-- Exercise --
Would you please write out the records below exactly as they appear?

-- Records contained in a dataset --
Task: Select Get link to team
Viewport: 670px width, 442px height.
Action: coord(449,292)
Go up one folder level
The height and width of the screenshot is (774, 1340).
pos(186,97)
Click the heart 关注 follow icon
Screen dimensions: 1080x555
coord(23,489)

-- Solved exercise --
Task: Select Get link to team
Viewport: 670px width, 442px height.
Action: coord(449,292)
Go up one folder level
The height and width of the screenshot is (774, 1340).
pos(186,97)
Click the heart 关注 follow icon
Screen dimensions: 1080x555
coord(23,489)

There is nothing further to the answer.